I made plans and drew up legal documents for who would raise my children if my husband and I were to both die. I enrolled my three-year-old in full time day care, even though I stayed home every day, simply because I needed the breaks. I accepted every offer of help anyone made and I learned to ask, beg even, for more help. Finally, I cut out every unnecessary thing and every person who did not add value to my life. I kept only the things in my life that brought me strength and joy. It was a horrible year, but there were some very good times, too. And, I did finally get the biopsy and learned, thankfully, that the spot was benign.
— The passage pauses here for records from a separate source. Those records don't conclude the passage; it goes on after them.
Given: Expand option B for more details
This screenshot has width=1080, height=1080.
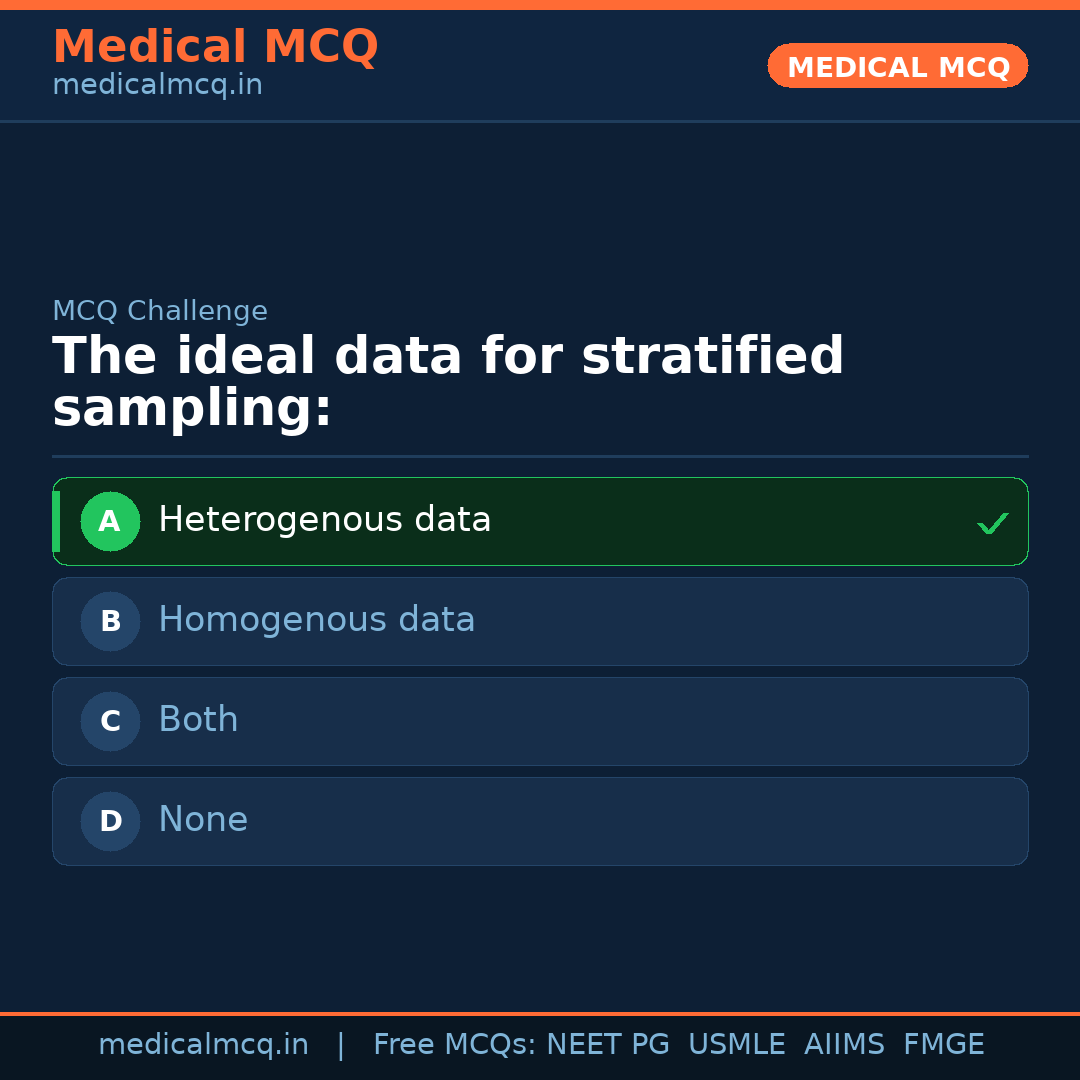Looking at the screenshot, I should (540, 621).
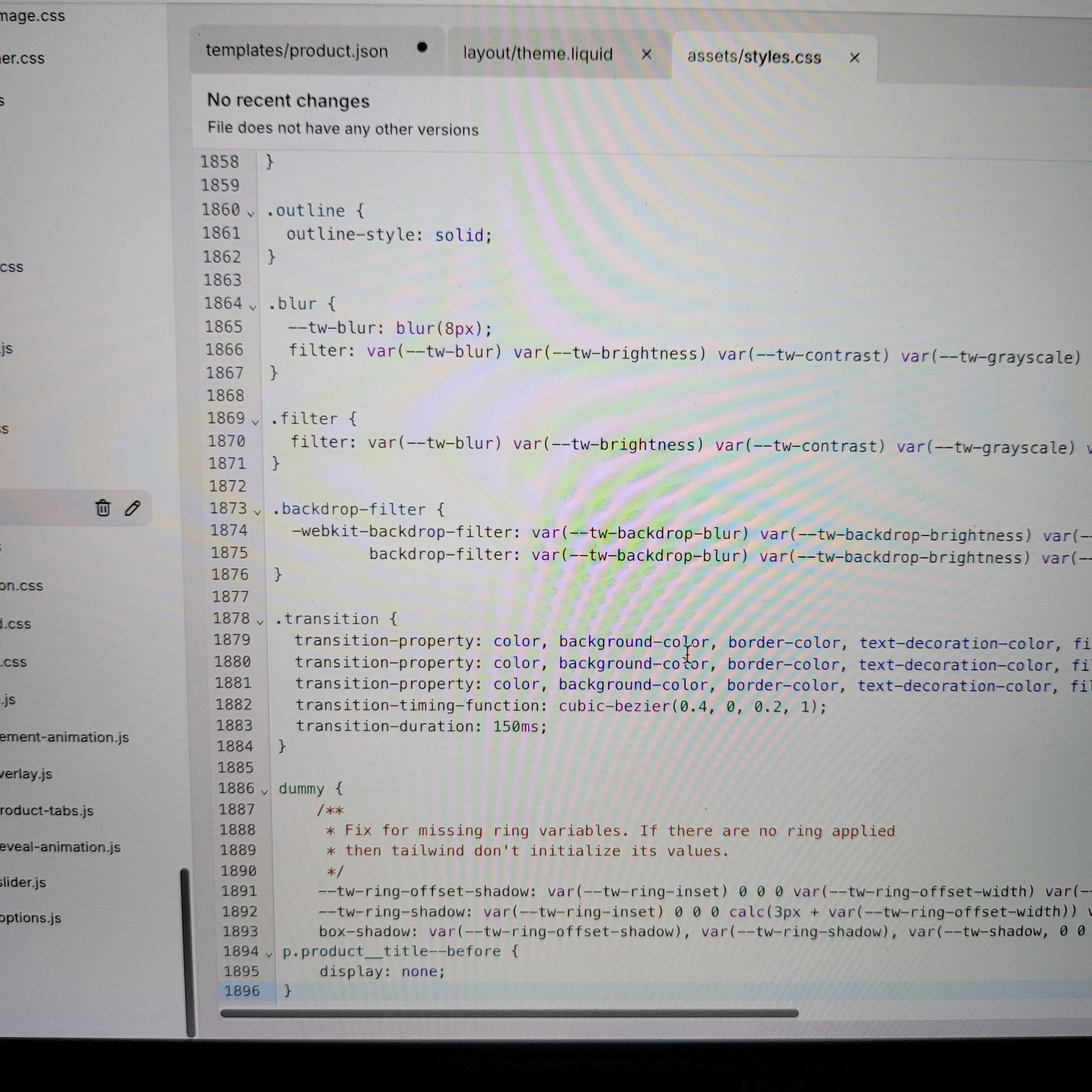Collapse the .outline rule at line 1860
The height and width of the screenshot is (1092, 1092).
pos(250,214)
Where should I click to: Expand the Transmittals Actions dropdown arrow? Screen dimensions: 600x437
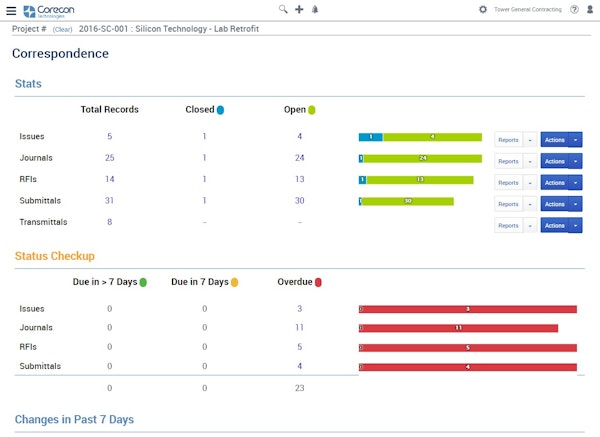pyautogui.click(x=576, y=226)
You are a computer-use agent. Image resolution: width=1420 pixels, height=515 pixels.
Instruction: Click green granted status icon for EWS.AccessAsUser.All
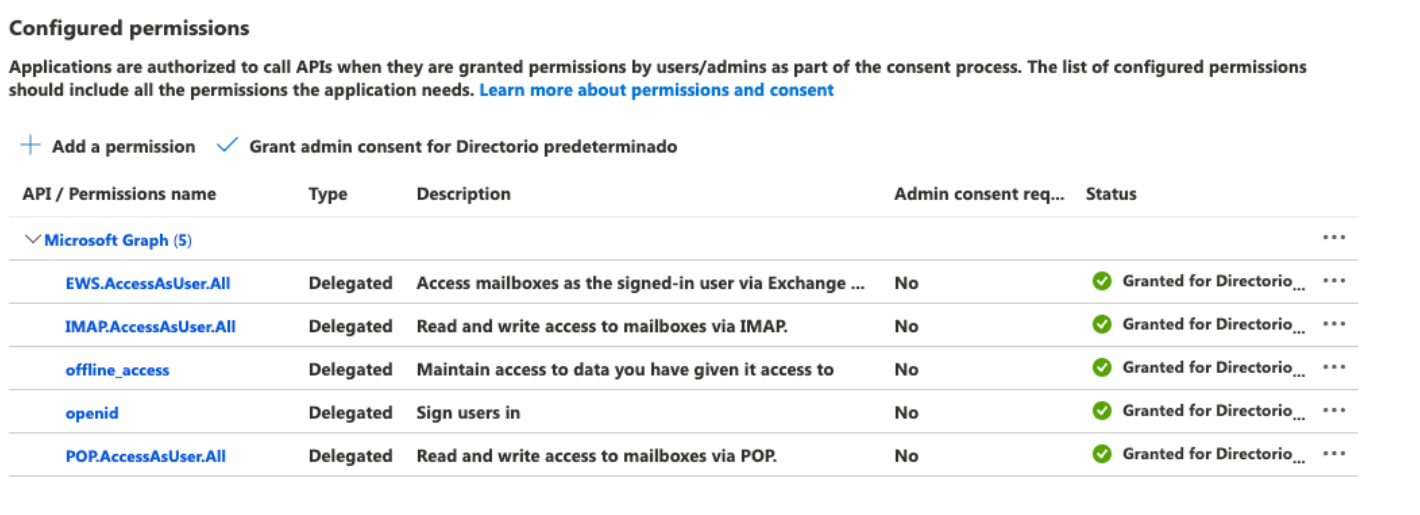pos(1102,282)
I think sometimes life throws impossible situations at us — times when all of our normal coping mechanisms are doomed to fail. I think these situations exist for two reasons: 1) to make us grow and 2) to make us rely on things outside of ourselves. For me, my faith in God and my friendships carried me through that year. I would never want to repeat that year, but I’m actually grateful for all that I went through because of the lessons I learned and the strength and sense of accomplishment that come from endurance and survival.
Is there some aspect of your home that makes you particularly happy?
I have a wall of framed photographs of beautiful places that I’ve taken on trips; haunting landscapes, churches, street scenes and sunsets. The pictures are carefully curated, printed to 11×14 size and beautifully framed. I love looking at those pictures. They are eye-pleasing and bring back wonderful memories, but I also take pride in knowing that I was the photographer who took them.
Have you ever been surprised that something you expected would make you very happy, didn’t – or vice versa?
Marriage and parenthood both shocked the hell out of me! I thought marriage would be like a never ending sleepover with my best friend, just non-stop fun. And I thought parenting would be just days and days of cooing over a perfect little version of me. I was not at all prepared for the many trials that followed! Both experiences are much more rewarding than I ever dreamed they would be, but I was completely unprepared for all the difficult times.
If you could pick just one picture book to give to every child at birth, what book would you pick? For me...tough choice...but I'd have to go with Maurice Sendak's Where the Wild Things Are. I wrote about this question for the New York Times blog Motherlode. What book would you pick?